In recent years, scholars have taken an increasing interest in understanding how images or assumptions about the future, formed by actors under conditions of deep uncertainty, can materially inform decision-making and shape outcomes. As Jens Beckert notes, while history matters, ‘the future matters just as much.’ For the decision-maker to invent and choose among policy alternatives, he must first engage in a process of constructing images of alternative futures. Military planners, diplomats, and politicians thus make decisions with long-term consequences based on their assumptions and assessments of how the future may pan out. Such expectations and images of the future can draw on systematic foresight methods, historical analogies, or be informed primarily by intuition; they can be laid out in detailed plans and formal documents or exist in the margins of decision-makers’ consciousness.
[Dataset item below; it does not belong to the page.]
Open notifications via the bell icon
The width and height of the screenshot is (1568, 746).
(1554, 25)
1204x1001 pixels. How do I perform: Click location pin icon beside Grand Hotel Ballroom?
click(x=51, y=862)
To study how the future has been storied and framed in the context of global politics should, in our view, be a central concern for scholars interested in grand strategy, foreign policy and international affairs. To reiterate Beckert’s point: History matters, but the future matters too.

 

The Centre for Grand Strategy seeks to bridge this gap and increase the rigour with which academic and policy-world discussions engage with “the future” in the context of grand strategic thinking and international politics. In 2021, two members of the centre’s Leverhulme Doctoral Scholarship Programme, Malin Severin and Christian Marks, launched the “Futures Hub,” a new focal point and research cluster for future-oriented discussions about strategy, war, and world order. In 2021, the popular ‘Thinking in Time’ seminar series welcomed distinguished guest speakers including Duncan Bell (Cambridge University), David Edelstein (Georgetown University), Peter Scoblic (Harvard Kennedy School), Andrew Hom (University of Edinburgh), Kimberly Hutchings (Queen Mary University), Myriam Dunn Cavelty (ETH Zurich), Christoph Meyer (King’s College London), Eglė Rindzevičiūtė (Kingston University London) and Andrew Monaghan (Kennan Institute). We are pleased to announce that the team has secured follow-on funding to continue the work of the Futures Hub through the 2022-23 academic year.

 

The next iteration of Thinking in Time will explore a variety of future-oriented themes, including how governments embedded in different cultural and regime contexts assess futures strategic trends; how legacies of war and collective memory shape foreign policy making; and the role that images of the future in the context of environmental governance. Details of the seminar schedule will be announced in early September 2022.